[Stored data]

━━━━━━━━━━━━━━━━

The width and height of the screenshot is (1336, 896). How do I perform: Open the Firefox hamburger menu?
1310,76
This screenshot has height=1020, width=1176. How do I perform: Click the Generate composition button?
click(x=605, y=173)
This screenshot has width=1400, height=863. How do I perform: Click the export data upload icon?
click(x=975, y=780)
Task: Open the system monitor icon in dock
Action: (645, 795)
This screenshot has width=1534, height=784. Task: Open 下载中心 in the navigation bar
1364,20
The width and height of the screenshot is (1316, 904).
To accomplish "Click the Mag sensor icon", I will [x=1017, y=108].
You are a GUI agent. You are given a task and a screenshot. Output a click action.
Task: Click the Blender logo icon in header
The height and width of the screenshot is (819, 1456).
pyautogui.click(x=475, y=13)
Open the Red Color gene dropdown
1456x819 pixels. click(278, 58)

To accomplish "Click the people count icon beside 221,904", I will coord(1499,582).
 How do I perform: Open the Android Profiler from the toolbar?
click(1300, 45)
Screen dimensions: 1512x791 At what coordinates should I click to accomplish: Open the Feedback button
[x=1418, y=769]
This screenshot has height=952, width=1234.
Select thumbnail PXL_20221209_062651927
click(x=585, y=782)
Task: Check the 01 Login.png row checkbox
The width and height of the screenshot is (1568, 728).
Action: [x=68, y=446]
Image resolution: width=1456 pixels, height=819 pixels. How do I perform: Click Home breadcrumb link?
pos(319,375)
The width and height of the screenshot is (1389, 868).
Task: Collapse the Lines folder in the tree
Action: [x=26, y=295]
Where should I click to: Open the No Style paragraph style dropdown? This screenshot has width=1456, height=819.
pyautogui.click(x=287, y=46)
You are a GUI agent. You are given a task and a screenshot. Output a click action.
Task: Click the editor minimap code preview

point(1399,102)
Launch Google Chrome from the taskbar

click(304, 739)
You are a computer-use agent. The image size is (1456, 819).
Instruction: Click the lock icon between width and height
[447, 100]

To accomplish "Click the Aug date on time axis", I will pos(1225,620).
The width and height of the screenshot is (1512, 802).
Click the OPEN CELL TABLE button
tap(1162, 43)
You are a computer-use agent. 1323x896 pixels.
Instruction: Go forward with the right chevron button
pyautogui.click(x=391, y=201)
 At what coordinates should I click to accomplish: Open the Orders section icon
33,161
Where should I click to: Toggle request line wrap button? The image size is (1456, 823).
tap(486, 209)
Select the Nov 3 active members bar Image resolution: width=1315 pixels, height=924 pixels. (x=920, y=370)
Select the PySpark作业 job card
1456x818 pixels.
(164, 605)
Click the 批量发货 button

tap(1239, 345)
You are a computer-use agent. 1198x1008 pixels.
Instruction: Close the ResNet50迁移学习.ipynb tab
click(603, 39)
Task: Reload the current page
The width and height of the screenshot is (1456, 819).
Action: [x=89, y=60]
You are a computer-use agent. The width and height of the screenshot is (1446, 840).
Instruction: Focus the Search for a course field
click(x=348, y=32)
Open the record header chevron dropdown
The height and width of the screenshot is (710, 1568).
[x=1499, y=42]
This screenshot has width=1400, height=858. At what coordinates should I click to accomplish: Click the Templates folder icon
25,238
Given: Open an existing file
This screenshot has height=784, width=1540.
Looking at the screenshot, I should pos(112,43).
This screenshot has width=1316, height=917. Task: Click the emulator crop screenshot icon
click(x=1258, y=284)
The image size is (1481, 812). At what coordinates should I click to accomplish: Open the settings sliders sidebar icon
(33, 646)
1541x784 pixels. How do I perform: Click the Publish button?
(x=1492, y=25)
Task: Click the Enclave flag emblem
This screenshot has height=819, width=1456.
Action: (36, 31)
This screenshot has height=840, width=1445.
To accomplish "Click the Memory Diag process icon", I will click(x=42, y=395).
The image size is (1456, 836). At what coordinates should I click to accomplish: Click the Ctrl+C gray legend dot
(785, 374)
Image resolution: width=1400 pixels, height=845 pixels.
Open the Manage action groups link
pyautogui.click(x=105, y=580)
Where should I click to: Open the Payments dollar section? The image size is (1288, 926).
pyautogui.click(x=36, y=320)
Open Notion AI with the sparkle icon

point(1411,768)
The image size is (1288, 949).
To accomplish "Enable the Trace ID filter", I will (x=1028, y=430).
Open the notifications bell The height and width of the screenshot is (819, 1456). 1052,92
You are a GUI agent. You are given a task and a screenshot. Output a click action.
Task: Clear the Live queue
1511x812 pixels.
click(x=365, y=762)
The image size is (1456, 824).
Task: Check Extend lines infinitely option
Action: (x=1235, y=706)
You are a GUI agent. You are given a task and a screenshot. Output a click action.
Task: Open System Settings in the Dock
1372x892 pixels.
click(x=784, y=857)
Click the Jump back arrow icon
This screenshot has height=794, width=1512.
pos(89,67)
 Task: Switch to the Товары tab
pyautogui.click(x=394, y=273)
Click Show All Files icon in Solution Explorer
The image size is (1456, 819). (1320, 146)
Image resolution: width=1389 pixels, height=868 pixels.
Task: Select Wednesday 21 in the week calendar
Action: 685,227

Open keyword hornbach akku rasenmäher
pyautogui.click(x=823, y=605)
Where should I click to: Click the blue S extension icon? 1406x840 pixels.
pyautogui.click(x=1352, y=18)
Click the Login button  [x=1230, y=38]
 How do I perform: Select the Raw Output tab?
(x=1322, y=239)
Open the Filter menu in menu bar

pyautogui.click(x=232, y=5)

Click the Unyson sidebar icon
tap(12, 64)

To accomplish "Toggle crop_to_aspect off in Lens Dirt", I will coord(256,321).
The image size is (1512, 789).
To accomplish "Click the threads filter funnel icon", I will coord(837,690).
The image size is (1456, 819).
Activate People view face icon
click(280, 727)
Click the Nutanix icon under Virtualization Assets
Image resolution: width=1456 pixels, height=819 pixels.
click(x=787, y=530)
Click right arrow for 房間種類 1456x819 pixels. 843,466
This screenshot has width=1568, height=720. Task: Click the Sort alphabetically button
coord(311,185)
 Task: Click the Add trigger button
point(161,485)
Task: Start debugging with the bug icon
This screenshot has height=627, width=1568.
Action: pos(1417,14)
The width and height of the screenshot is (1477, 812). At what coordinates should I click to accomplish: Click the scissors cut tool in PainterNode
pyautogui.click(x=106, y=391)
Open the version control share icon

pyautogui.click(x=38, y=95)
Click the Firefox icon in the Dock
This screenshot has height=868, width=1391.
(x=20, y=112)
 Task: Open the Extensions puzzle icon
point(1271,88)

━━━━━━━━━━━━━━━━

_YOUR OBJECTIVE_
Once you find the line with "Task: Check the 01 Login.png row checkbox" above, print it and every line after it up to and including the line with "You are a computer-use agent. The width", exactly as written and nothing else.

_YOUR SOLUTION_
Task: Check the 01 Login.png row checkbox
The width and height of the screenshot is (1568, 728).
Action: [x=68, y=446]
Image resolution: width=1456 pixels, height=819 pixels. How do I perform: Click Home breadcrumb link?
pos(319,375)
The width and height of the screenshot is (1389, 868).
Task: Collapse the Lines folder in the tree
Action: [x=26, y=295]
Where should I click to: Open the No Style paragraph style dropdown? This screenshot has width=1456, height=819.
pyautogui.click(x=287, y=46)
You are a GUI agent. You are given a task and a screenshot. Output a click action.
Task: Click the editor minimap code preview

point(1399,102)
Launch Google Chrome from the taskbar

click(304, 739)
You are a computer-use agent. The image size is (1456, 819).
Instruction: Click the lock icon between width and height
[447, 100]

To accomplish "Click the Aug date on time axis", I will pos(1225,620).
The width and height of the screenshot is (1512, 802).
Click the OPEN CELL TABLE button
tap(1162, 43)
You are a computer-use agent. 1323x896 pixels.
Instruction: Go forward with the right chevron button
pyautogui.click(x=391, y=201)
 At what coordinates should I click to accomplish: Open the Orders section icon
33,161
Where should I click to: Toggle request line wrap button? The image size is (1456, 823).
tap(486, 209)
Select the Nov 3 active members bar Image resolution: width=1315 pixels, height=924 pixels. (x=920, y=370)
Select the PySpark作业 job card
1456x818 pixels.
(164, 605)
Click the 批量发货 button

tap(1239, 345)
You are a computer-use agent. 1198x1008 pixels.
Instruction: Close the ResNet50迁移学习.ipynb tab
click(603, 39)
Task: Reload the current page
The width and height of the screenshot is (1456, 819).
Action: [x=89, y=60]
You are a computer-use agent. The width and height of the screenshot is (1446, 840).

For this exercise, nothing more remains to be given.